## What to work on:
Swap every "Instruction" in the rows below for "Command", keeping everything else the same, and leave the pictures out of your answer.

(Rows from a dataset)
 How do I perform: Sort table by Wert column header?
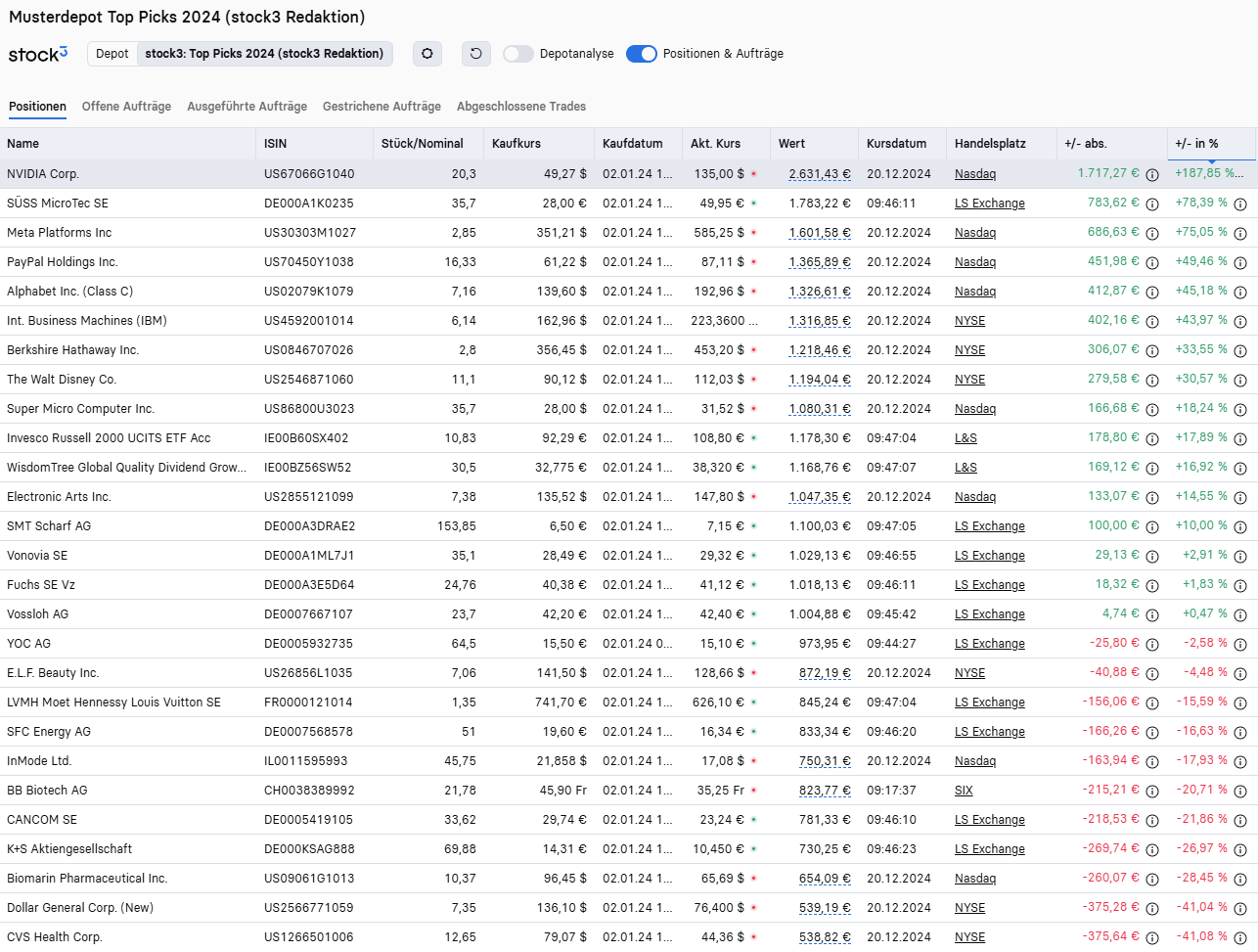coord(792,144)
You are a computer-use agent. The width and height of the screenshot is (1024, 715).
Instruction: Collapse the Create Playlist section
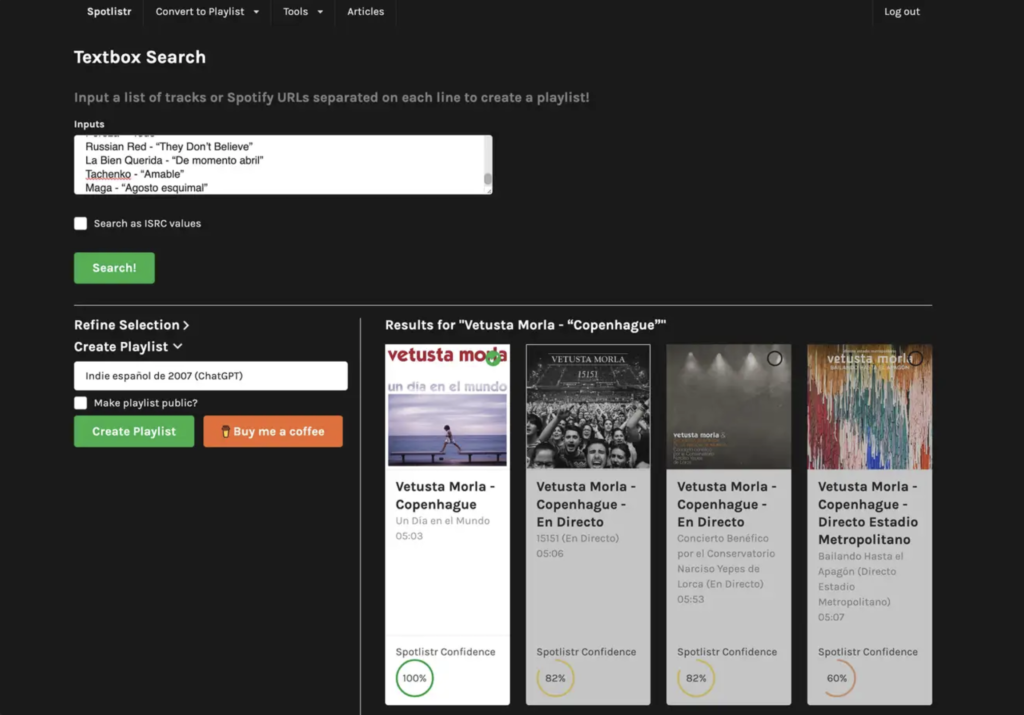tap(128, 347)
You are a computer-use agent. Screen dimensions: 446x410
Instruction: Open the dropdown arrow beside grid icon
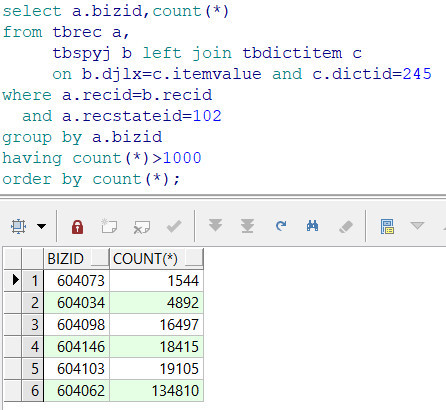pyautogui.click(x=42, y=227)
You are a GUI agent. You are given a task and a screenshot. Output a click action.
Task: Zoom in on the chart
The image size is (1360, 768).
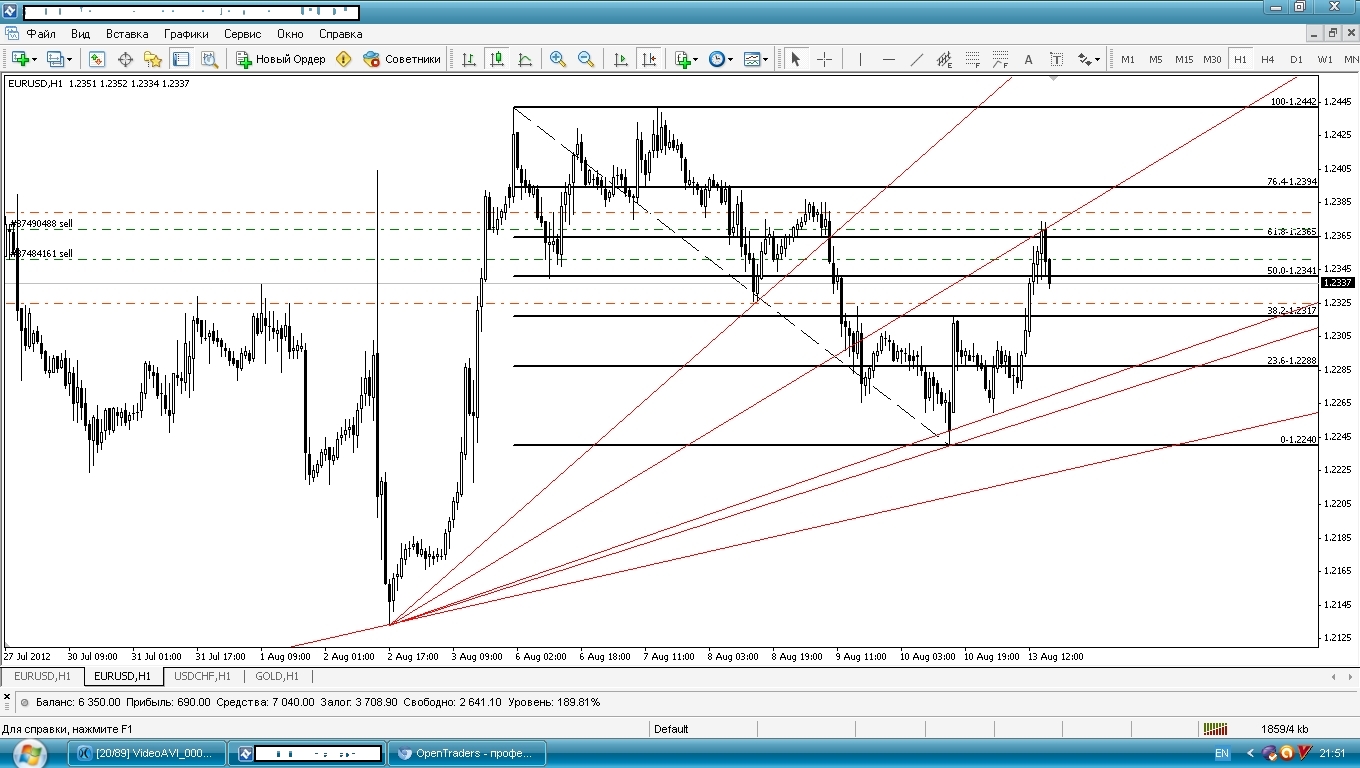pos(558,59)
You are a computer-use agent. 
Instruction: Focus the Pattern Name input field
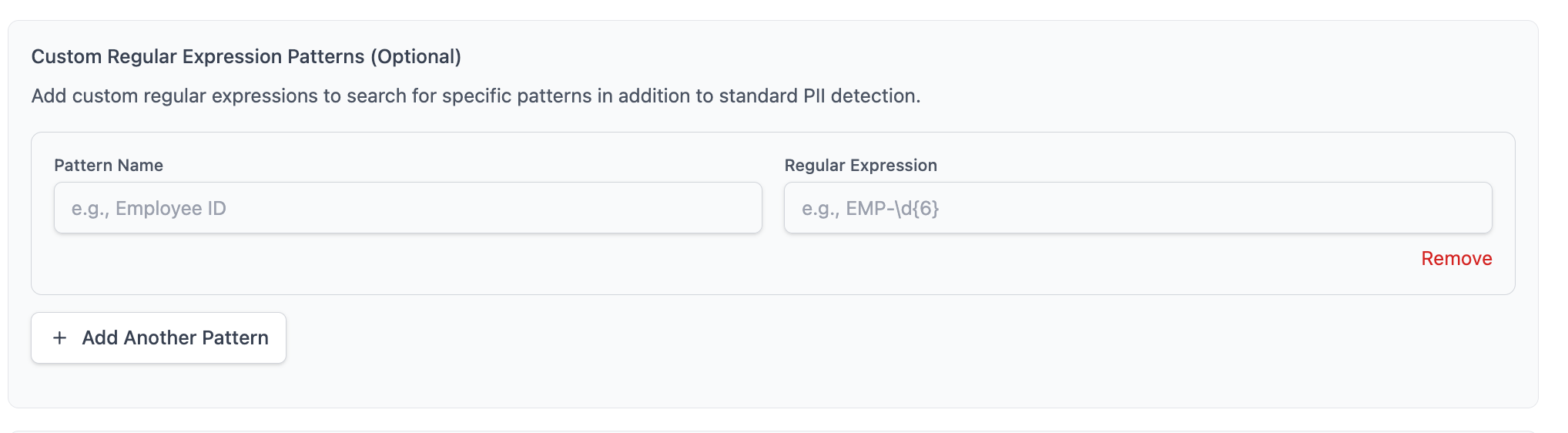point(407,208)
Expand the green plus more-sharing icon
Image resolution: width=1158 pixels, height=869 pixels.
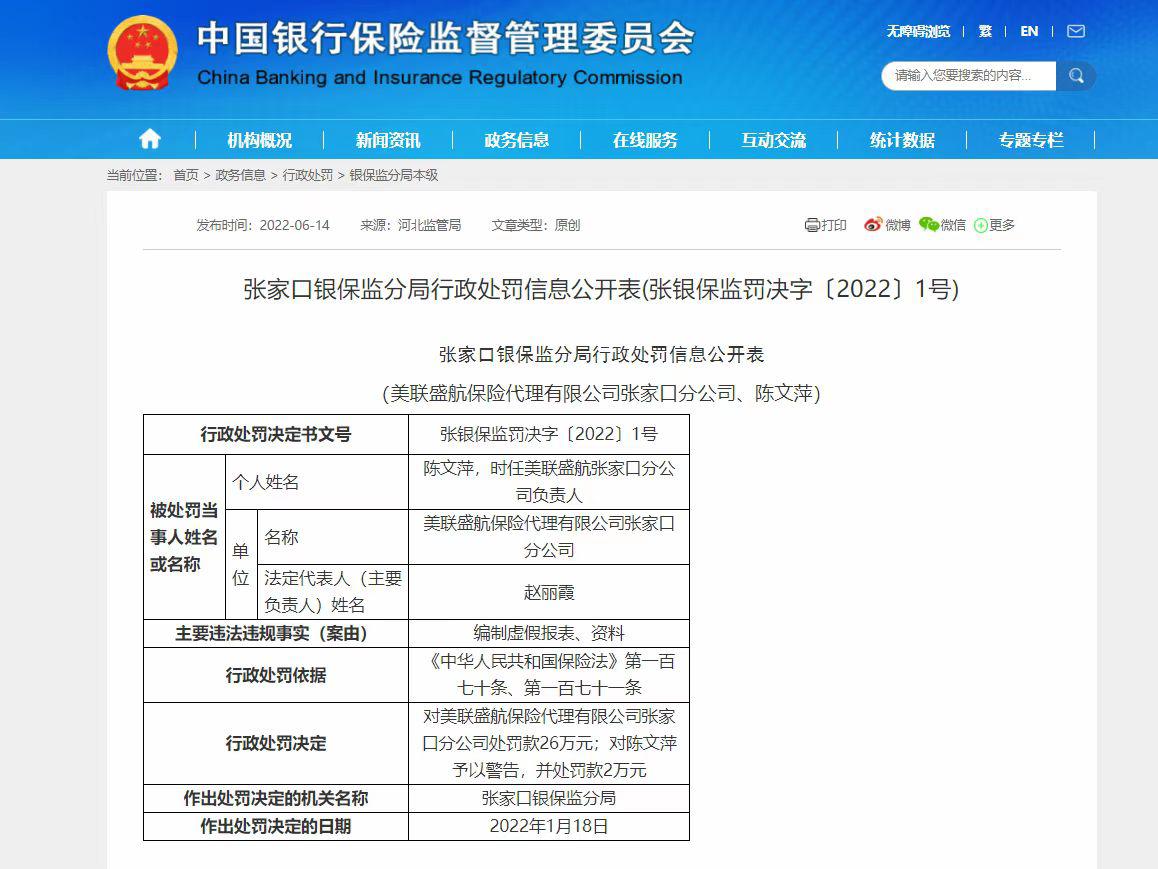[x=980, y=226]
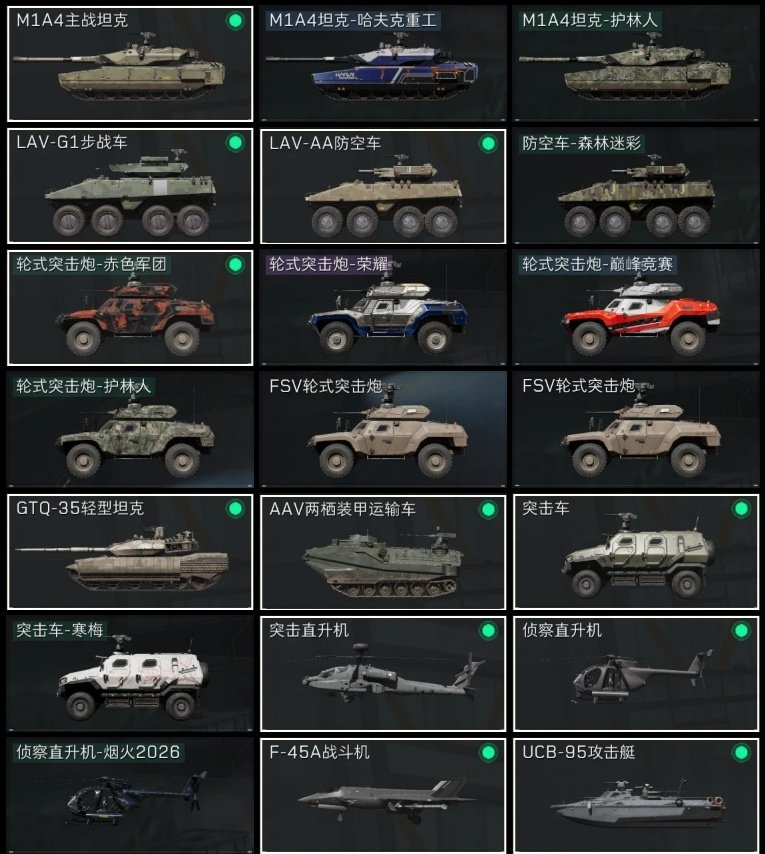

## Response to the exercise:
 How do I perform: Sort table by Wert column header?
coord(792,144)
You are a computer-use agent. The width and height of the screenshot is (1024, 715).
Command: Collapse the Create Playlist section
tap(128, 347)
You are a computer-use agent. Screen dimensions: 446x410
Command: Open the dropdown arrow beside grid icon
pyautogui.click(x=42, y=227)
You are a GUI agent. You are given a task and a screenshot. Output a click action.
Task: Zoom in on the chart
The image size is (1360, 768).
pos(558,59)
You are a computer-use agent. 
Command: Focus the Pattern Name input field
point(407,208)
Expand the green plus more-sharing icon
Image resolution: width=1158 pixels, height=869 pixels.
[x=980, y=226]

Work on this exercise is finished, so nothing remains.